What about the kind of work that is being undertaken? If we don’t increase the scope of work then the scheme will be a wasted opportunity. I am not asking for convergence, which the activists have opposed. I am not asking for diluting the basic principle of providing work. But I feel that the cottage industry, the hundreds of thousands of weavers, and other skilled artisans who are moving to unskilled work owing to a dearth of income should be made part of the scheme by including their work in it.

Activists like Jean Drèze and Aruna Roy have said the NREGA should be kept for those who are strictly out of work and not taken to those who already work in, say, an anganwadi. That would be like subsidising the government using workers’ money. These activists are from another planet. If they came to Uttar Pradesh they would be driven out. I am not in favour of convergence either. But instead of promoting an unskilled worker, the funds could boost opportunities for skilled workers.
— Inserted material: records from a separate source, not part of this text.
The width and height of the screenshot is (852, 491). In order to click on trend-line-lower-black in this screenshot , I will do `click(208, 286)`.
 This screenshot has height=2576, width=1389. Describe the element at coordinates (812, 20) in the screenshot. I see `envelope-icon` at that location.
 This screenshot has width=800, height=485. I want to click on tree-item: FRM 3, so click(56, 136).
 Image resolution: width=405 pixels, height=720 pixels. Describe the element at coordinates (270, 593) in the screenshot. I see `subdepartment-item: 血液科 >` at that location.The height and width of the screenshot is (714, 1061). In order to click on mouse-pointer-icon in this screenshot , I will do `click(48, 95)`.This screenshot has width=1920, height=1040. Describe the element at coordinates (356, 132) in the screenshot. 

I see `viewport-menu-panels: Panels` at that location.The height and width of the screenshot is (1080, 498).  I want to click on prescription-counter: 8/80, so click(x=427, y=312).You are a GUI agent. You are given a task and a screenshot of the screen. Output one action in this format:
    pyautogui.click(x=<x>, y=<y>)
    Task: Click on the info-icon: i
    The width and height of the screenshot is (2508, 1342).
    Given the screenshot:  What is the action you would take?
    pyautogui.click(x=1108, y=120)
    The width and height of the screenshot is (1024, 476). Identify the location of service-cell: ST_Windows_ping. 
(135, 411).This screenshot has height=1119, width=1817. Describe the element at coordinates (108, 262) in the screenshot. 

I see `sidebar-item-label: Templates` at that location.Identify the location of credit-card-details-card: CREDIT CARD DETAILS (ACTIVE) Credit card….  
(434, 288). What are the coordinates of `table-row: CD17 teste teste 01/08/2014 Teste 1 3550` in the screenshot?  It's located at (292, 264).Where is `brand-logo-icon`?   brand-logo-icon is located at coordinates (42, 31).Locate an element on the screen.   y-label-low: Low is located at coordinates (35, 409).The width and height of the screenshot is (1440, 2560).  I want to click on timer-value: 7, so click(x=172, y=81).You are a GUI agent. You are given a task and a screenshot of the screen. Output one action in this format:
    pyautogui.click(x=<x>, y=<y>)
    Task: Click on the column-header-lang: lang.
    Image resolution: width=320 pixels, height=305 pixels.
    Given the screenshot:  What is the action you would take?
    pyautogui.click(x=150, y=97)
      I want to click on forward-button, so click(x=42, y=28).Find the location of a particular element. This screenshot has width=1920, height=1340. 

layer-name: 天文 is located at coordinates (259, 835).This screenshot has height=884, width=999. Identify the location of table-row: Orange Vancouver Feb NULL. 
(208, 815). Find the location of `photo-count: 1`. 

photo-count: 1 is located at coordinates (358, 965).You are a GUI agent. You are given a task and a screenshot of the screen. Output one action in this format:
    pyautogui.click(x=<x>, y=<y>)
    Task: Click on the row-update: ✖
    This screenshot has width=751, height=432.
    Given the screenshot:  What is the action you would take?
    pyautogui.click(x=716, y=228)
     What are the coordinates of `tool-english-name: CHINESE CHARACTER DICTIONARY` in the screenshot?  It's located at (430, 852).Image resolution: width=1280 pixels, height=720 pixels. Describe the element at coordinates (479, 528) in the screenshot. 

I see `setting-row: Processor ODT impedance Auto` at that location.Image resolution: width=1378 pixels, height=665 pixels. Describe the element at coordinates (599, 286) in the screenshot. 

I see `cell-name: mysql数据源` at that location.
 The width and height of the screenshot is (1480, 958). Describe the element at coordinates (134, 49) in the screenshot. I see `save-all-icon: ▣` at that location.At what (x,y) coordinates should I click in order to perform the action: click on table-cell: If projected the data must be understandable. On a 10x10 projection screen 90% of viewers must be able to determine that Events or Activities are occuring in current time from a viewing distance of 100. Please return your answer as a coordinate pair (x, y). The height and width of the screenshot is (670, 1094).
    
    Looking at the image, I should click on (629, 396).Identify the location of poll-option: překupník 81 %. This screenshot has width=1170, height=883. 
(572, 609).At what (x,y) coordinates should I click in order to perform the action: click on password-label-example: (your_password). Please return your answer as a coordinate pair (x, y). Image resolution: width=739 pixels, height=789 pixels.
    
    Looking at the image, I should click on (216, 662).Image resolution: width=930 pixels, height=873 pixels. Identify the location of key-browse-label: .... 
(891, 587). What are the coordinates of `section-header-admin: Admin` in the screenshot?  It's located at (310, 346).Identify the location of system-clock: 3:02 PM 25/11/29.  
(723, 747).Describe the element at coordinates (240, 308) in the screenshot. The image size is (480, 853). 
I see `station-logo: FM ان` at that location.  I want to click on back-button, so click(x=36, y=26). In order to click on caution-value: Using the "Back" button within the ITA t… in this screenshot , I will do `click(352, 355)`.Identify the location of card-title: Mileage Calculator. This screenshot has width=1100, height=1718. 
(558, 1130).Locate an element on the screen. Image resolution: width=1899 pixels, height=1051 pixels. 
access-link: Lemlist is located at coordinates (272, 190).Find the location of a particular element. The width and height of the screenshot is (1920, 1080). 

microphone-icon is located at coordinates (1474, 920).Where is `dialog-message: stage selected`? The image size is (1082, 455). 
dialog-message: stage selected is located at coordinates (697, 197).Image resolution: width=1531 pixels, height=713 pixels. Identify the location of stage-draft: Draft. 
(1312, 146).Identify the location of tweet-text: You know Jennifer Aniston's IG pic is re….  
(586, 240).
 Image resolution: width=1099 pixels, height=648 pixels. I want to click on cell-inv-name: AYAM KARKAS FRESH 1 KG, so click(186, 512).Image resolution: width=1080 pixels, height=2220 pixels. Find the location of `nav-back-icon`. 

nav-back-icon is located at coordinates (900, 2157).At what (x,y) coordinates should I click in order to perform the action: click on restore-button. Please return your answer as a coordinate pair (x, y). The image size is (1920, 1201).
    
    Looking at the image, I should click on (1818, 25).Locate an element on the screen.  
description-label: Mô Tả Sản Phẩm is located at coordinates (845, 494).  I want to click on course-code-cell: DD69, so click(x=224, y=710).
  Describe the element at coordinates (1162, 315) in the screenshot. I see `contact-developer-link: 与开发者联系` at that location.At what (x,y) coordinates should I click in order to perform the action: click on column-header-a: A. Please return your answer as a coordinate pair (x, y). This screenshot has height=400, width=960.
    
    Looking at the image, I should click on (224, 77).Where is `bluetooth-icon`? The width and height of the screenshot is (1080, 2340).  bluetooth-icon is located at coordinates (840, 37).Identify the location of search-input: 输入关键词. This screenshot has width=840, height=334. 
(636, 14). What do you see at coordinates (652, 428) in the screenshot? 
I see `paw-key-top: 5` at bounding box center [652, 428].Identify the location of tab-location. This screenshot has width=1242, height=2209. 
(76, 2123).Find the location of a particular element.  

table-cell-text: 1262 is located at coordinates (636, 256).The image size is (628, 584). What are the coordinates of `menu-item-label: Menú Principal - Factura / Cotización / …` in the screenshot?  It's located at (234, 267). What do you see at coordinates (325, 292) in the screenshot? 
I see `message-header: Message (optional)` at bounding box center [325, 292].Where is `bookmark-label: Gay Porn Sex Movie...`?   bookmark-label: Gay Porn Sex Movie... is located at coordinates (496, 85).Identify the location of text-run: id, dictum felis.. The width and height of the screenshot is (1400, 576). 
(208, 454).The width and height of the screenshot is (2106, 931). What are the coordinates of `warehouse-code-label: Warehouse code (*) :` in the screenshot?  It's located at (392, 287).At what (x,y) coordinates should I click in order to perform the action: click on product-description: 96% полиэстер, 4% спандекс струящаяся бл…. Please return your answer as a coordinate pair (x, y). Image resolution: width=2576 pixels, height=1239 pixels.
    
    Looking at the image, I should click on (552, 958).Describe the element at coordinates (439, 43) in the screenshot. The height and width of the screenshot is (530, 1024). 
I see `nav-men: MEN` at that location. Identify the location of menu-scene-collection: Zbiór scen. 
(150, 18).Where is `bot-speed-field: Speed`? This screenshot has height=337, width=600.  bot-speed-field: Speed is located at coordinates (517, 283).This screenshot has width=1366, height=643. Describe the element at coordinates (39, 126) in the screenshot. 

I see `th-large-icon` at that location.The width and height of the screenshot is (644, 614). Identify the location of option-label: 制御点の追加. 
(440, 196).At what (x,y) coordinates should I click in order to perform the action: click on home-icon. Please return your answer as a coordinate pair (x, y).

Your party has been taking credit for the scheme without doing much for it. For instance, you have an NREGA unit in Uttar Pradesh that has been unearthing scams. So why didn’t the party deploy its cadres in other states to make the scheme work and spread awareness? The Congress is now doing precisely this. Sonia Gandhi had said at the Burari meet that monitoring units for the NREGA on the pattern of our unit in Uttar Pradesh will now come up in all states.

The Centre recently increased wages by linking them to the consumer price index but has kept them independent of minimum wages. Does that not go against labour laws? Listen, politics is ugly in this country. If the wages were linked to minimum wages, then the states will start increasing their minimum wages and the Centre would be helpless. I wrote to Sonia Gandhi saying that she had wrongly advised the prime minister and had warned against linking it to minimum wages. The increase in wages, meanwhile, is substantial. But I would say keep it at even Rs 80 but keep it leakage-free. What is the point of raising wages to Rs 120 and giving poor people neither work nor wages in full?

Is there a solution for making the basic entitlement of 100 days work to people a reality then? I feel if any panchayat does not give jobs to 75 per cent of job card holders then it should be punishable. That is the only way people will get some work. In Uttar Pradesh, 60 per cent of the funds are yet to be used, though only two months are left. I fear that adjustments are bound to be made on a big scale there.

You were hand-picked by Rahul Gandhi to head this NREGA unit. What were your experiences before that? I am a politician’s son and an activist but I found that when I tried to stop diversions in the NREGA as an activist, no one listened to me. The support of the party has made my work effective.

Whistleblowers are facing death threats. In fact, an activist was assaulted recently in Uttar Pradesh in Sonebhadra. Does that scare you? Rural Development Secretary B K Sinha wrote to the home secretary last year seeking security for me. I was not too keen then. But now after this incident I have also written seeking security. After all, I have troubled a lot of people.